▶ Exercise requirements: Go to the line with "The image size is (505, 526)." in the material below and copy from there through the line with "Where should I", exactly. Pictures are not copied.

▶ Given data:
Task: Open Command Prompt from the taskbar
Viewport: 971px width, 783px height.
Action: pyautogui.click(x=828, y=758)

* * *

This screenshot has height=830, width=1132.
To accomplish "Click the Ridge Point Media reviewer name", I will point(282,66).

---

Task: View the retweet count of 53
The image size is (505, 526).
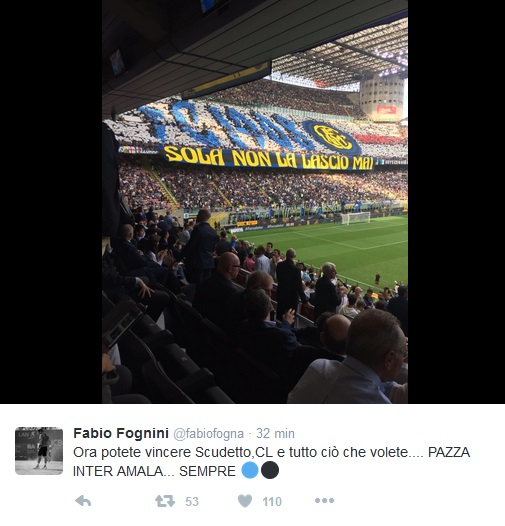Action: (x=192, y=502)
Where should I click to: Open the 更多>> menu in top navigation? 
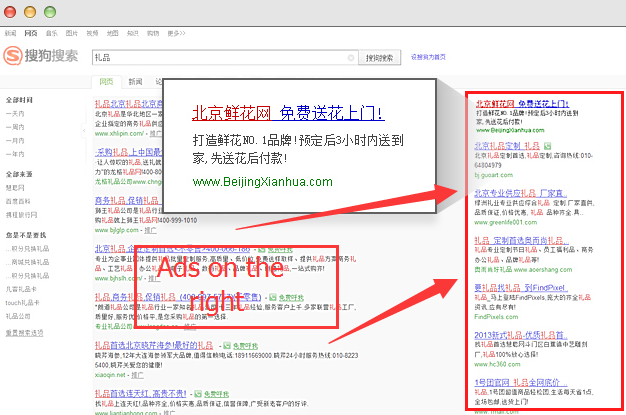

▶ Task result:
The image size is (505, 526).
Action: (x=192, y=502)
Where should I click to: Open the 更多>> menu in top navigation? 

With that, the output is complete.